(GOALS):
1. From the SMC Wing entry, extract the passage from "Considering additionally massive" up to and including "with rapid rotation.".
2. List every kind of object or event that the SMC Wing entry names as having stars of early spectral types as their progenitors.
3. According to the SMC Wing entry, which telescope was used to obtain the spectra?

(TEXT EXTRACT):
____________

J/A+A/625/A104 Stellar parameters of OB stars in SMC wing (Ramachandran+, 2019)
Testing massive star evolution, star formation history, and feedback at low
metallicity: Spectroscopic analysis of OB stars in the SMC Wing
Ramachandran V., Hamann W.-R., Oskinova L.M., Gallagher J.S., Hainich R.,
Shenar T., Sander A.A.C., Todt H., Fulmer L.
<Astron. Astrophys. 625, A104 (2019)>
=2019A&A...625A.104R 2019A&A...625A.104R (SIMBAD/NED BibCode)
ADC_Keywords: Magellanic Clouds ; Stars, OB ; MK spectral classification
Keywords: stars: evolution - stars: massive - stars: mass-loss -
Magellanic Clouds - Hertzsprung-Russell and C-M diagrams -
techniques: spectroscopic
Abstract:
Stars which start their lives with spectral types O and early-B are
the progenitors of core-collapse supernovae, long gamma-ray bursts,
neutron stars, and black holes. These massive stars are the primary
sources of stellar feedback in star-forming galaxies. At low
metallicities, the properties of massive stars and their evolution are
not yet fully explored. Here we report a spectroscopic study of 320
massive stars of spectral types O (23 stars) and B (297 stars) in the
Wing of the Small Magellanic Cloud (SMC). The spectra, which we
obtained with the ESO Very Large Telescope, were analyzed using
state-of-the-art stellar atmosphere models, and the stellar parameters
were determined. We find that the stellar winds of our sample stars
are generally much weaker than theoretically expected. The stellar
rotation rates show broad, tentatively bi-modal distribution. The
upper Hertzsprung-Russell diagram (HRD) is well populated by the stars
of our sample from a specific field in the SMC Wing. A few very
luminous O stars are found close to the main sequence, while all
other, slightly evolved stars obey a strict luminosity limit.
Considering additionally massive stars in evolved stages, with
published parameters and located all over the SMC, essentially
confirms this picture. The comparison with single-star evolutionary
tracks suggest a dichotomy in the fate of massive stars in the SMC.
Only stars with an initial mass below ∼30M☉ seem to evolve from
the main sequence to the cool side of the HRD to become a red
supergiant and to explode as type II-P supernova. In contrast, stars
with initially more than ∼30M☉ol appear to stay always hot and
might evolve quasi chemically homogeneously, finally collapsing to
relatively massive black holes. However, we find no indication that
chemical mixing is correlated with rapid rotation.

____________

(DATA SECTION):
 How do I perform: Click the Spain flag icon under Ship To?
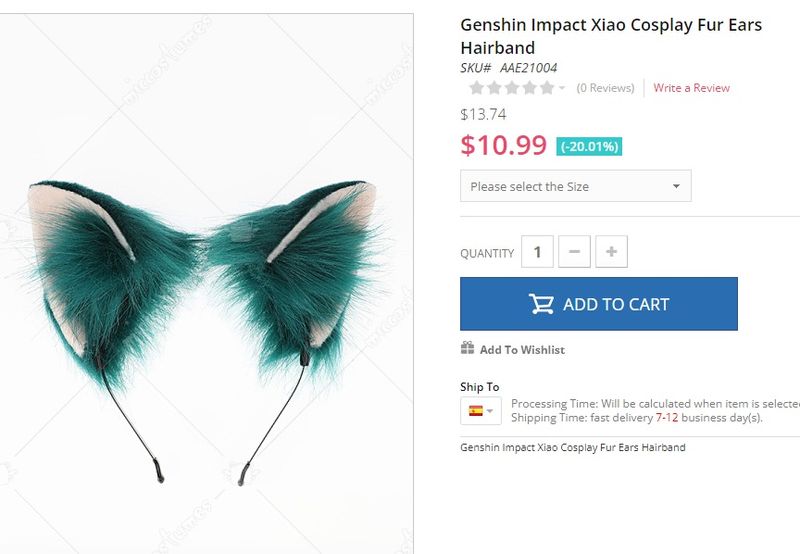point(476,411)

____________

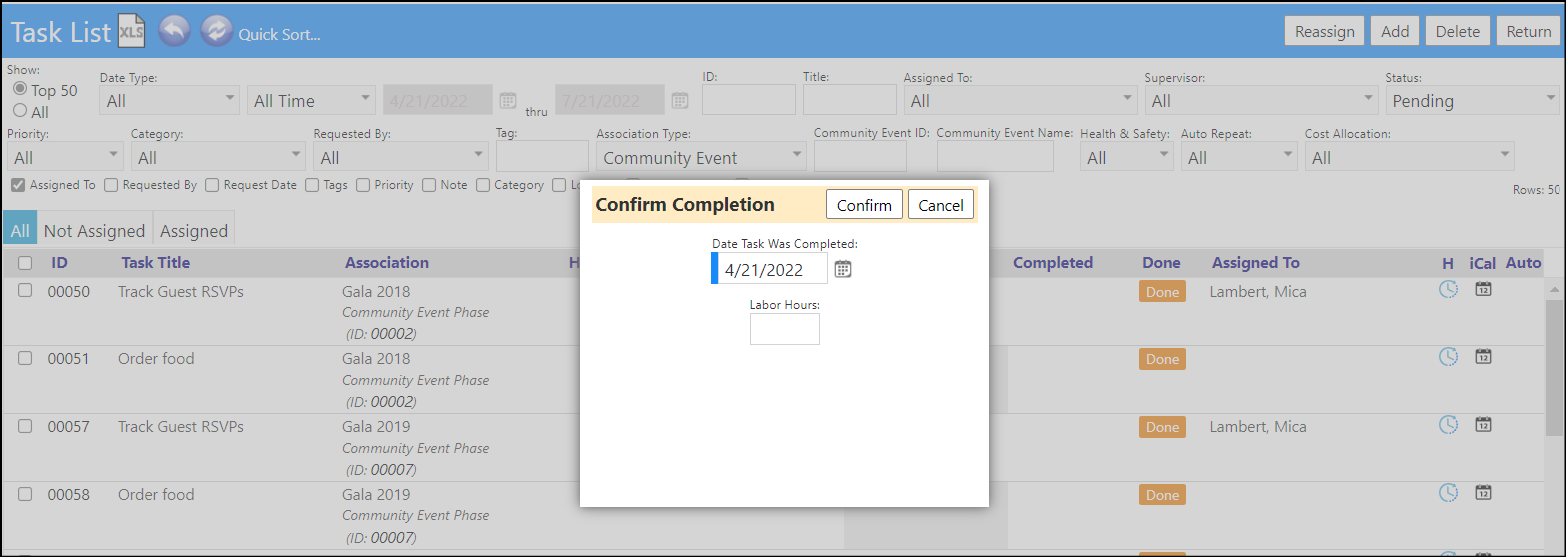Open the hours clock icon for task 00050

____________

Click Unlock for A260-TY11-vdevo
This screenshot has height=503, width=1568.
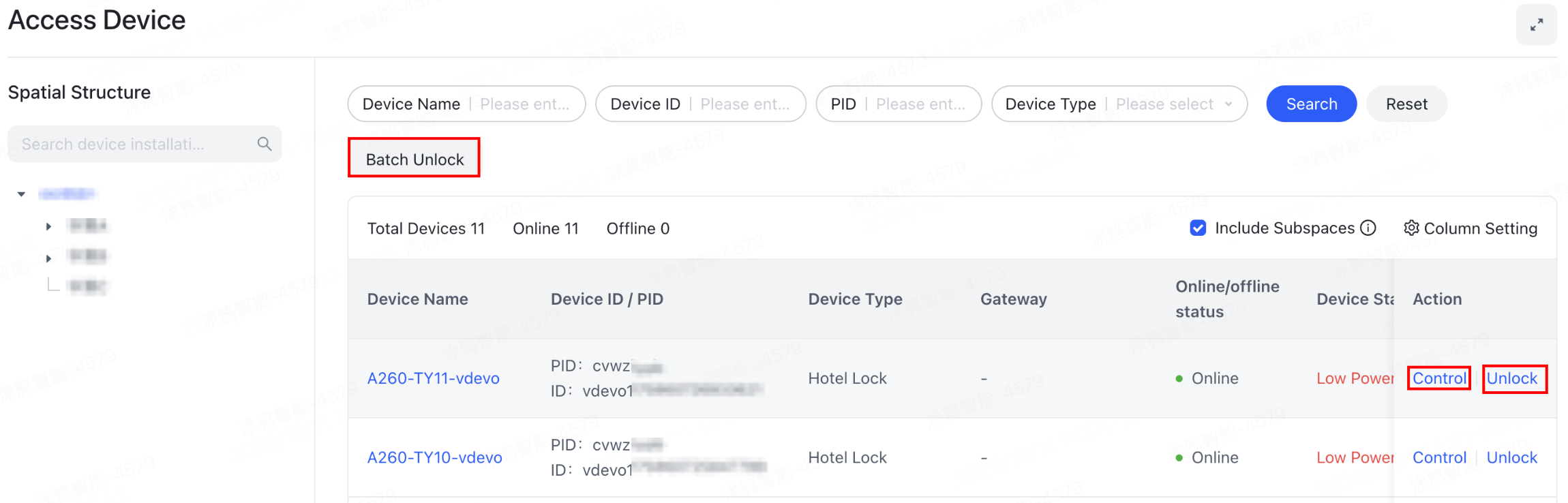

____________

(PER-TASK ANSWERS):
1.
Considering additionally massive stars in evolved stages, with
published parameters and located all over the SMC, essentially
confirms this picture. The comparison with single-star evolutionary
tracks suggest a dichotomy in the fate of massive stars in the SMC.
Only stars with an initial mass below ∼30M☉ seem to evolve from
the main sequence to the cool side of the HRD to become a red
supergiant and to explode as type II-P supernova. In contrast, stars
with initially more than ∼30M☉ol appear to stay always hot and
might evolve quasi chemically homogeneously, finally collapsing to
relatively massive black holes. However, we find no indication that
chemical mixing is correlated with rapid rotation.

2.
Core-collapse supernovae
Long gamma-ray bursts
Neutron stars
Black holes

3. The ESO Very Large Telescope.